## What you have to do
Please copy the following items exactly, every line of them.

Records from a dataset

## BEGIN

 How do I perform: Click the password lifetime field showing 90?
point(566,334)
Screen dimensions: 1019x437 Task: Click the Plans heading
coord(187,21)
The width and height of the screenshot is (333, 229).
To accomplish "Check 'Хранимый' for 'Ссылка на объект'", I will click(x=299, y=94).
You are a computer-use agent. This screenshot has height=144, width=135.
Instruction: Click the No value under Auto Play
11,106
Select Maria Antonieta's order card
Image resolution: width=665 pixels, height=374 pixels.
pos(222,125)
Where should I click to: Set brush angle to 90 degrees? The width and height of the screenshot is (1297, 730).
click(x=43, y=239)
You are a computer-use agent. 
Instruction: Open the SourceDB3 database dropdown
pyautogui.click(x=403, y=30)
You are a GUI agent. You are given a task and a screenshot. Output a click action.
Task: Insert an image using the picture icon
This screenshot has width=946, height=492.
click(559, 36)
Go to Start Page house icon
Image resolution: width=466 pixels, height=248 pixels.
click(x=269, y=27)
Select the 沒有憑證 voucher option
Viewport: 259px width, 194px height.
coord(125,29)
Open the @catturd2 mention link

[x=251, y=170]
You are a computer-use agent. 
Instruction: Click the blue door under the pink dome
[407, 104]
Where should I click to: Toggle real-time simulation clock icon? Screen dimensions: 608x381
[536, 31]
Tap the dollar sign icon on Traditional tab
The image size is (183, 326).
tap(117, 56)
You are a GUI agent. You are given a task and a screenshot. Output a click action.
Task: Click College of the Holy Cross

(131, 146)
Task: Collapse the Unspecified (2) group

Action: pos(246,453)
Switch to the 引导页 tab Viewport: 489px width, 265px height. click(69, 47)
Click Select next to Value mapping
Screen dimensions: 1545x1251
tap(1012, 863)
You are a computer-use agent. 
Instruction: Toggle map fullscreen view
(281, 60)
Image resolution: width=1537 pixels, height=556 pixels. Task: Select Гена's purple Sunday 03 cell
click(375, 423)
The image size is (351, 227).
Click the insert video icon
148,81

## END

## Answer to this exercise
 How do I perform: Click the password lifetime field showing 90?
point(566,334)
Screen dimensions: 1019x437 Task: Click the Plans heading
coord(187,21)
The width and height of the screenshot is (333, 229).
To accomplish "Check 'Хранимый' for 'Ссылка на объект'", I will click(x=299, y=94).
You are a computer-use agent. This screenshot has height=144, width=135.
Instruction: Click the No value under Auto Play
11,106
Select Maria Antonieta's order card
Image resolution: width=665 pixels, height=374 pixels.
pos(222,125)
Where should I click to: Set brush angle to 90 degrees? The width and height of the screenshot is (1297, 730).
click(x=43, y=239)
You are a computer-use agent. 
Instruction: Open the SourceDB3 database dropdown
pyautogui.click(x=403, y=30)
You are a GUI agent. You are given a task and a screenshot. Output a click action.
Task: Insert an image using the picture icon
This screenshot has width=946, height=492.
click(559, 36)
Go to Start Page house icon
Image resolution: width=466 pixels, height=248 pixels.
click(x=269, y=27)
Select the 沒有憑證 voucher option
Viewport: 259px width, 194px height.
coord(125,29)
Open the @catturd2 mention link

[x=251, y=170]
You are a computer-use agent. 
Instruction: Click the blue door under the pink dome
[407, 104]
Where should I click to: Toggle real-time simulation clock icon? Screen dimensions: 608x381
[536, 31]
Tap the dollar sign icon on Traditional tab
The image size is (183, 326).
tap(117, 56)
You are a GUI agent. You are given a task and a screenshot. Output a click action.
Task: Click College of the Holy Cross

(131, 146)
Task: Collapse the Unspecified (2) group

Action: pos(246,453)
Switch to the 引导页 tab Viewport: 489px width, 265px height. click(69, 47)
Click Select next to Value mapping
Screen dimensions: 1545x1251
tap(1012, 863)
You are a computer-use agent. 
Instruction: Toggle map fullscreen view
(281, 60)
Image resolution: width=1537 pixels, height=556 pixels. Task: Select Гена's purple Sunday 03 cell
click(375, 423)
The image size is (351, 227).
Click the insert video icon
148,81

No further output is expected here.